Hello,
I’m trying to fit a deeper model than my current one into gpu and run it. My current autoencoder model takes 4 GB of gpu memory as shown to me by nvidia-smi and GPUtil. The newer model I’m trying to fit takes no more than 6 GB as shown by nvidia-smi.
Everything seems to be running smoothly until my code reaches the loss.backward() statement. With 4 GB model and 3 GB of input, reconstructed and corrupted images tensors, GPU memory utilization stands around 7 GB just before that. Then when the code reaches loss.backward(), GPU memory usage balloons to 23.95 GB. And it stays there until the end of all epochs.
I have total 24 GB of GPU memory available. Hence, if I try to increase the number of filters in my CNN autoencoder model or increase number of layers, I get the following error:
RuntimeError: CUDA out of memory. Tried to allocate 3.74 GiB (GPU 2; 23.65 GiB total capacity; 22.79 GiB already allocated; 31.50 MiB free; 22.83 GiB reserved in total by PyTorch)

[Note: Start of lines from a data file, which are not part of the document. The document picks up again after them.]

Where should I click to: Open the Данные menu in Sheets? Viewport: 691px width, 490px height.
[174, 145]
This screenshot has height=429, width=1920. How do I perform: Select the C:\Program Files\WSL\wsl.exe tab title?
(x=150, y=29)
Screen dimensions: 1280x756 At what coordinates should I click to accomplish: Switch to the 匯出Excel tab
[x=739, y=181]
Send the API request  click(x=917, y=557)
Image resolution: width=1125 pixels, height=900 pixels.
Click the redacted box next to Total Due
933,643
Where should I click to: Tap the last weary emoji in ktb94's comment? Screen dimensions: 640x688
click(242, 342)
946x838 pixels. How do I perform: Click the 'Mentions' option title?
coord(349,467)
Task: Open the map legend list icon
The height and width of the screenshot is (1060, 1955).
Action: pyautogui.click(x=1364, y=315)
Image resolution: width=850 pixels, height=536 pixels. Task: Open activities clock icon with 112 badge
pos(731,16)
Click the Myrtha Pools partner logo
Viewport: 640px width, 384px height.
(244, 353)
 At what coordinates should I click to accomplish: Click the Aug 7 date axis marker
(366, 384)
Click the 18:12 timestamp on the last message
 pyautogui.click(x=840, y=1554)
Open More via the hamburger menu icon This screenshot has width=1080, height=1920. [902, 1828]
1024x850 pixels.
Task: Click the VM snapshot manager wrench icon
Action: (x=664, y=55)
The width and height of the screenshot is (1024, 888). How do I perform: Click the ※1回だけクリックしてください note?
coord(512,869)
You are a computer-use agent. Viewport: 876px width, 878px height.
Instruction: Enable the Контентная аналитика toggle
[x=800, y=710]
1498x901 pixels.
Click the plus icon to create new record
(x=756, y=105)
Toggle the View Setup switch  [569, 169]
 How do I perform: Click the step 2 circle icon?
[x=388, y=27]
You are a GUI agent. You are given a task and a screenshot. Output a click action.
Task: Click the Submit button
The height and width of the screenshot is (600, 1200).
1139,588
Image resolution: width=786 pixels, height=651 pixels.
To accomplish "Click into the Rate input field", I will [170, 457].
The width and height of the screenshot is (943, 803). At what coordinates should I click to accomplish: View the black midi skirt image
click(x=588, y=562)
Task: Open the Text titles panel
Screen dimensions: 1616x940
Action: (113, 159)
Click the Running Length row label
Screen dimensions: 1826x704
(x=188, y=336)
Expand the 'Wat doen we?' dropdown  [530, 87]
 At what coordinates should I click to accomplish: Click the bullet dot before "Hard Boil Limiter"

I can’t seem to figure out why loss.backward() would take such large amount of memory. I’m using Adam optimizer. One more interesting thing is that my current batch size is 100. If I increase it to 500 there doesn’t seem to be any large memory problem, hardly 1-2 GB of memory is used more. Hence the main problem causing memory ballooning is loss.backward(). I’m making sure that I clear past gradients with model.zero_grad(), I also delete the tensors from GPU after they’re useless and also perform torch.cuda.empty_cache(). Nothing seems to be making an impact.
One last thing I’d like to add is that I parallelized my autoencoder model on three similar GPUs, breaking it into three parts. Then when I do loss.backward() each GPU seems to be using 17 GB of storage. However as soon as I increase number of filters in the model by even a modest bit, I again get the memory errors. I’m using imagenet images as data (2242243).
Here’s my autoencoder model:
AutoEncoder(
(conv1): Conv2d(3, 256, kernel_size=(6, 6), stride=(4, 4), padding=(1, 1))
(bn1): BatchNorm2d(256, eps=1e-05, momentum=0.1, affine=True, track_running_stats=True)
(conv2): Conv2d(256, 512, kernel_size=(6, 6), stride=(4, 4), padding=(1, 1))
(bn2): BatchNorm2d(512, eps=1e-05, momentum=0.1, affine=True, track_running_stats=True)
(conv3): Conv2d(512, 10000, kernel_size=(14, 14), stride=(1, 1))
(bn3): BatchNorm2d(10000, eps=1e-05, momentum=0.1, affine=True, track_running_stats=True)
(deconv1): ConvTranspose2d(10000, 512, kernel_size=(14, 14), stride=(1, 1), bias=False)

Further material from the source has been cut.